[Patch 10/25] GRU - eliminate gru contention on mmap_sem

Previous message: [thread] [date] [author]
Next message: [thread] [date] [author]
From: steiner
Date: Thursday, August 26, 2010 - 6:19 am

From: Jack Steiner <steiner@sgi.com>

Rework the way the mmap_sem is used by the GRU driver. The old code
had a few pathes that acquired the lock for write. By changing
the place that the mmu_notifier was allocated/freed, the mmap_sem
is no longer acquired for write.

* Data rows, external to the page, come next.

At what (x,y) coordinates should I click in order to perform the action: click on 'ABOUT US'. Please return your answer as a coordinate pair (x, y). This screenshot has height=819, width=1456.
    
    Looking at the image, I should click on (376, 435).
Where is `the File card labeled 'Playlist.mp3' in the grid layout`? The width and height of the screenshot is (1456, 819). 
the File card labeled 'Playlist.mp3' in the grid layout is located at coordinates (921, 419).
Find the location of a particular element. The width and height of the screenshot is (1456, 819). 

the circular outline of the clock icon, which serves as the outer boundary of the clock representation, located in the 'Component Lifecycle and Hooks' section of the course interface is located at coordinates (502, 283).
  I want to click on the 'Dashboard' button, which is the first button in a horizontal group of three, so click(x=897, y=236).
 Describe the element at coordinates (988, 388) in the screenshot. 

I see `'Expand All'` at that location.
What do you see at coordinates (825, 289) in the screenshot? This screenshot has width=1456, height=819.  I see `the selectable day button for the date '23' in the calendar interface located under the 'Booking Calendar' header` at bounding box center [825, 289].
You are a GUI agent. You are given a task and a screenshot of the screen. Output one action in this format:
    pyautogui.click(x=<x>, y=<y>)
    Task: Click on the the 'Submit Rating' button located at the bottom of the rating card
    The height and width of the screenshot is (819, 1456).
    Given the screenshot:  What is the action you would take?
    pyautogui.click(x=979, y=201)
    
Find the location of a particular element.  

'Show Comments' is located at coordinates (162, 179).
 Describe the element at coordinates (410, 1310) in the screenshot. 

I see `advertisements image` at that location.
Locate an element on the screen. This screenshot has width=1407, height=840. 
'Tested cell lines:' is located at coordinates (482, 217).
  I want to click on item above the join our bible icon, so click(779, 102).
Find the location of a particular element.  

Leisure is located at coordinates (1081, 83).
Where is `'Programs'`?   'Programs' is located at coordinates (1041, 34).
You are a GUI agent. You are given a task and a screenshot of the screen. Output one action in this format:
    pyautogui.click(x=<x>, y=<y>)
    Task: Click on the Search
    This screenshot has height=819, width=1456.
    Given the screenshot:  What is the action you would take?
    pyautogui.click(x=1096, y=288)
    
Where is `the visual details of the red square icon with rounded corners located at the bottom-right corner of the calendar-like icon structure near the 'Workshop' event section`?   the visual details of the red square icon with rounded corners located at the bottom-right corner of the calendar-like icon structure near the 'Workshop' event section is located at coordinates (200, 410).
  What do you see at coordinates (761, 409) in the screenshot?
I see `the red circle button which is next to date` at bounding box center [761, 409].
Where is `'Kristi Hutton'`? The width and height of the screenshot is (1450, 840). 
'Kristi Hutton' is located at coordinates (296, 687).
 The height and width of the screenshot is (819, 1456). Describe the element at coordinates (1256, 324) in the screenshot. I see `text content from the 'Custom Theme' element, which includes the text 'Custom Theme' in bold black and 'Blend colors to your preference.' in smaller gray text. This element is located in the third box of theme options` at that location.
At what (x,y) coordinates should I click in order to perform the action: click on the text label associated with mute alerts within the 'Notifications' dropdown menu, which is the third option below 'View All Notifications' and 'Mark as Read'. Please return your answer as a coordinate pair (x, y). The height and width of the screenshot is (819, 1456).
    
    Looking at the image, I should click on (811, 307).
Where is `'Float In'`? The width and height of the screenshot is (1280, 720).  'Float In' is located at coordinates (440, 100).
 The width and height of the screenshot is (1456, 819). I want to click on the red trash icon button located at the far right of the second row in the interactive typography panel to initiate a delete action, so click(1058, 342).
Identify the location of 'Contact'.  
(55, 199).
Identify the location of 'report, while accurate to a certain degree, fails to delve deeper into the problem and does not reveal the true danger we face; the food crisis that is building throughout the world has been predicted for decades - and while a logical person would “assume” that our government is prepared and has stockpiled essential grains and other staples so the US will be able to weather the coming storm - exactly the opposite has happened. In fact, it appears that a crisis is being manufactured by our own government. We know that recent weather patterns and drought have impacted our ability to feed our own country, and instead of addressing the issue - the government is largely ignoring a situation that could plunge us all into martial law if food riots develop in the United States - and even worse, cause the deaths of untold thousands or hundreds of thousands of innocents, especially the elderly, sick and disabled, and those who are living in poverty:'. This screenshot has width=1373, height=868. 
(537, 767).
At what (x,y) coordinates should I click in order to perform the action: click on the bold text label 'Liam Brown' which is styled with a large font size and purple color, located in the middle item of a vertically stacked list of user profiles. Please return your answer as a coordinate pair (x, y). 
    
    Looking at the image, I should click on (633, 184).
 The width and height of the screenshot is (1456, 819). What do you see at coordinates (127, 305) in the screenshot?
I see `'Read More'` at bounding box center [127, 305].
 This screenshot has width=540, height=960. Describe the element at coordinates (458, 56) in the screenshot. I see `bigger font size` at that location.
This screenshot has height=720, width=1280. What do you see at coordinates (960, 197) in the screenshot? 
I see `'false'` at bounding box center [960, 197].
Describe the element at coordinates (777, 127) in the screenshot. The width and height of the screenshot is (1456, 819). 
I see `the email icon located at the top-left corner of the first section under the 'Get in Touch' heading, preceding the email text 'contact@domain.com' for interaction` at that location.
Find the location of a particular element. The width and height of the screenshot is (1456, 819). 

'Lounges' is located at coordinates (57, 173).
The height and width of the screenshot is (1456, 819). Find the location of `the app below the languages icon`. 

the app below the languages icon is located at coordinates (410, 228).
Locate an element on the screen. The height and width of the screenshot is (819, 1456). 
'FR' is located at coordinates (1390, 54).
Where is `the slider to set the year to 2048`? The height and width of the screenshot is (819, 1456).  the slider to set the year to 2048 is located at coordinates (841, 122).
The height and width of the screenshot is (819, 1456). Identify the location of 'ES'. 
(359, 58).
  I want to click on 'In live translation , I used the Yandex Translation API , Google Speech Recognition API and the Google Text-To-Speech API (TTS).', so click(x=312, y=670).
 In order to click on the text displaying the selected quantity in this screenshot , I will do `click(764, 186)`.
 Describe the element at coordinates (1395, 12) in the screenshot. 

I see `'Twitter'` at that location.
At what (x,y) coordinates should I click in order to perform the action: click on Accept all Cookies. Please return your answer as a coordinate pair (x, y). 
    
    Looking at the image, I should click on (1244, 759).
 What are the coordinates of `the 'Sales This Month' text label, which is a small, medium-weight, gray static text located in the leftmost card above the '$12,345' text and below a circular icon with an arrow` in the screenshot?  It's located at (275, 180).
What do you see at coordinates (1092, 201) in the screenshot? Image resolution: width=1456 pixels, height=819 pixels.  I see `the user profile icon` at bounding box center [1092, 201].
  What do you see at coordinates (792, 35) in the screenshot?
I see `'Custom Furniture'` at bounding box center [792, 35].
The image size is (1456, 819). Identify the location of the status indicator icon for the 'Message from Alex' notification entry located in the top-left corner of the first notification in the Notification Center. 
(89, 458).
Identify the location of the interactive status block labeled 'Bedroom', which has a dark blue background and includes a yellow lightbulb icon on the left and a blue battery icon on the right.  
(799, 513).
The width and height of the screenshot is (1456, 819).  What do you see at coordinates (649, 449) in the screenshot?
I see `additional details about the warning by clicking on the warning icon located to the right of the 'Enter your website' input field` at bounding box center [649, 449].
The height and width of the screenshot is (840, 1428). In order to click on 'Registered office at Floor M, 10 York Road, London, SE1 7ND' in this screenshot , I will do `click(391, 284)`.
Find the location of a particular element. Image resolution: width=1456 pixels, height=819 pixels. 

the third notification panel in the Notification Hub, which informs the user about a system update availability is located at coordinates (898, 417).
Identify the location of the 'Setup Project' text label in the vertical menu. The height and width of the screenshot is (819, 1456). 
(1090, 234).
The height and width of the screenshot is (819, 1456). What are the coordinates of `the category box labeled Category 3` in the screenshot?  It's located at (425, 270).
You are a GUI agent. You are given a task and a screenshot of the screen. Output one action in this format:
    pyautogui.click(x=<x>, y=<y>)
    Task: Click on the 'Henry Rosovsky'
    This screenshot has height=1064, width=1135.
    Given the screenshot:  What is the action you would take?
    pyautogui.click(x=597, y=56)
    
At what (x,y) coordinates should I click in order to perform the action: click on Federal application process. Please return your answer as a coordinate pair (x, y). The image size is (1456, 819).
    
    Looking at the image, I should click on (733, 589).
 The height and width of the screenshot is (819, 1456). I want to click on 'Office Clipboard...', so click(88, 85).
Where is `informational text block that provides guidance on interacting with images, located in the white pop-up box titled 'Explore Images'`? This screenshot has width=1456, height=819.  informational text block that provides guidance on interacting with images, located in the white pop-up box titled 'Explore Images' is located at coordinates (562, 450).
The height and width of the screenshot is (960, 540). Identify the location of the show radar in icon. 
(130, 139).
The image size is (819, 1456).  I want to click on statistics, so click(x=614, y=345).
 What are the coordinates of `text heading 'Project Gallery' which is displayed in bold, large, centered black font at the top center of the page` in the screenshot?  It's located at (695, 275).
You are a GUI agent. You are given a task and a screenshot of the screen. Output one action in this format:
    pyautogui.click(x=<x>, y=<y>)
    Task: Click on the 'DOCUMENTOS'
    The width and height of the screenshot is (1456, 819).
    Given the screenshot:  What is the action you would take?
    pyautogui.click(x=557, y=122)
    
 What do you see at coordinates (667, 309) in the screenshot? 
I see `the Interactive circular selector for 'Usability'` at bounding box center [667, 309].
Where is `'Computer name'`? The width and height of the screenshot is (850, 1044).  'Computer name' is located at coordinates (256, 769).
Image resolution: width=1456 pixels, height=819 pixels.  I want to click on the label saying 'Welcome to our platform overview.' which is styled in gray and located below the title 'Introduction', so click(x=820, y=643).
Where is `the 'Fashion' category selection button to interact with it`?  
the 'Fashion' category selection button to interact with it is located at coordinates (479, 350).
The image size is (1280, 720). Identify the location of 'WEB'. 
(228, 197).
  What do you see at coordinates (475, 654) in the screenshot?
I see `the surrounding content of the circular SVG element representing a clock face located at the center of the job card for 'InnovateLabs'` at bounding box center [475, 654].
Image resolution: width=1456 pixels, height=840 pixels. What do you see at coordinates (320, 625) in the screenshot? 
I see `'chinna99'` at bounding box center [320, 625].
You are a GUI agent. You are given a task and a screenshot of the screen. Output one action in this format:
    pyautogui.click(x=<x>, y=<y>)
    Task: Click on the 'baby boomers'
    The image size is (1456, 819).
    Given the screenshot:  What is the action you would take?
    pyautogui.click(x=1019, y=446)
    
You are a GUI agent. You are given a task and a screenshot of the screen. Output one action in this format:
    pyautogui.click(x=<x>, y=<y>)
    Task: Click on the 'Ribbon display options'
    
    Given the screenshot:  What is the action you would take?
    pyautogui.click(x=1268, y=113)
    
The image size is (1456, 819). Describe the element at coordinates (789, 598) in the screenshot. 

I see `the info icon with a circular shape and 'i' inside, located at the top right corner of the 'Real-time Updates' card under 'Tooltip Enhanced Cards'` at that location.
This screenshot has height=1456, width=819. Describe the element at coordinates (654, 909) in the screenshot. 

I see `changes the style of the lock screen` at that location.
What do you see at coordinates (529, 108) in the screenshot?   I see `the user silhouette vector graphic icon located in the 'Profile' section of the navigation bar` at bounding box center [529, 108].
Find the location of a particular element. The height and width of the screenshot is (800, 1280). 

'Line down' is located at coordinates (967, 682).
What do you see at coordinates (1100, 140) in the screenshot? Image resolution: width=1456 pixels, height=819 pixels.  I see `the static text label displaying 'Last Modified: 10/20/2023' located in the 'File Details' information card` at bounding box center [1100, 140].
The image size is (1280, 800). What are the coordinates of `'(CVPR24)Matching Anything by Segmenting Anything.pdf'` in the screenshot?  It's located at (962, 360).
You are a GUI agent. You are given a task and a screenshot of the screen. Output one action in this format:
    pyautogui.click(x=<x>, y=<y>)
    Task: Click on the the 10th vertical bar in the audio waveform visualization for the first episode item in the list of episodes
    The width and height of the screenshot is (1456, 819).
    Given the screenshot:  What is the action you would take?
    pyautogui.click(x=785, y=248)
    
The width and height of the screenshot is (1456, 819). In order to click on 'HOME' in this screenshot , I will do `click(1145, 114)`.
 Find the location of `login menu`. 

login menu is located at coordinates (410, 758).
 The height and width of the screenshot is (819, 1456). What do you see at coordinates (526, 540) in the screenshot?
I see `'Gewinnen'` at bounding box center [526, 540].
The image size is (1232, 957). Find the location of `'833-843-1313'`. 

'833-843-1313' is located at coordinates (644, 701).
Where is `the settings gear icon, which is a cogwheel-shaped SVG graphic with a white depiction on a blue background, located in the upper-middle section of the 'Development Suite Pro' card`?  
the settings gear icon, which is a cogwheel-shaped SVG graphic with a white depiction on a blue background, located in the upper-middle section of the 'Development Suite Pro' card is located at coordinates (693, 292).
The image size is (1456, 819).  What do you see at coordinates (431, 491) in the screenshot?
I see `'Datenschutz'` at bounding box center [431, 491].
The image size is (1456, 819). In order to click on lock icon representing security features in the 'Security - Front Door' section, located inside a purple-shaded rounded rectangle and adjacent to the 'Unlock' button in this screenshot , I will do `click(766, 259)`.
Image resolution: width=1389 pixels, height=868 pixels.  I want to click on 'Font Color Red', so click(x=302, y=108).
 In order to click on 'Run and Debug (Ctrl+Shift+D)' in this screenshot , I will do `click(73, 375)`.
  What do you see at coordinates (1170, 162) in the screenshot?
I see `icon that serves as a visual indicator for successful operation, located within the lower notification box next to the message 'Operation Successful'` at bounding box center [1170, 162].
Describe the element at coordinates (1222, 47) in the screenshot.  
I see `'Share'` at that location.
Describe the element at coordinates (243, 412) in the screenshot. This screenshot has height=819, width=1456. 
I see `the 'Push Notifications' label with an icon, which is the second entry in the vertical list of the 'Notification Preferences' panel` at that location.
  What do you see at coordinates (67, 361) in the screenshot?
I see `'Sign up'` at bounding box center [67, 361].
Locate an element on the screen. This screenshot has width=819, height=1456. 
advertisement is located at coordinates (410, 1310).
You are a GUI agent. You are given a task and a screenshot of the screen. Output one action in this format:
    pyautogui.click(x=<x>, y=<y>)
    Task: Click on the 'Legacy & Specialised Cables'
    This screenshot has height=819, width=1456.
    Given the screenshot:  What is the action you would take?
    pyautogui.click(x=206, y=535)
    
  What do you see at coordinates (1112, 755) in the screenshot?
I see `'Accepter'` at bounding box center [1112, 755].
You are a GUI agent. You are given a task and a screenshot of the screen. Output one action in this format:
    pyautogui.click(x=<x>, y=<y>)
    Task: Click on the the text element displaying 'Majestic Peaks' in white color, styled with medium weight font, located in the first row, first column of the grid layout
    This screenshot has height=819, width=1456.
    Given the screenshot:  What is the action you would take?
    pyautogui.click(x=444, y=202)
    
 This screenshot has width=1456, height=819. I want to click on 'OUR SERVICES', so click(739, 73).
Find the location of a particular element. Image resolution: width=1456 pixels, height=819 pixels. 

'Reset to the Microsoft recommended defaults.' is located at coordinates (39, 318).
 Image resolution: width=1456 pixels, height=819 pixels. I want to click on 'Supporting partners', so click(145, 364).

This eliminates some contention on the lock
and improves performance of threaded tests that use the gru.
This also eliminates an endcase where zap_vma_range() could be called without
holding the mmap_sem .

Signed-off-by: Jack Steiner <steiner@sgi.com>

---
 drivers/misc/sgi-gru/grufault.c    |   11 ++++---
 drivers/misc/sgi-gru/grufile.c     |   16 +++++++----
 drivers/misc/sgi-gru/gruhandles.c  |    5 ---
 drivers/misc/sgi-gru/grumain.c     |   51 ++++++++++++++++++++++---------------
 drivers/misc/sgi-gru/grutables.h   |   11 +++++++
 drivers/misc/sgi-gru/grutlbpurge.c |   18 +++----------
 6 files changed, 63 insertions(+), 49 deletions(-)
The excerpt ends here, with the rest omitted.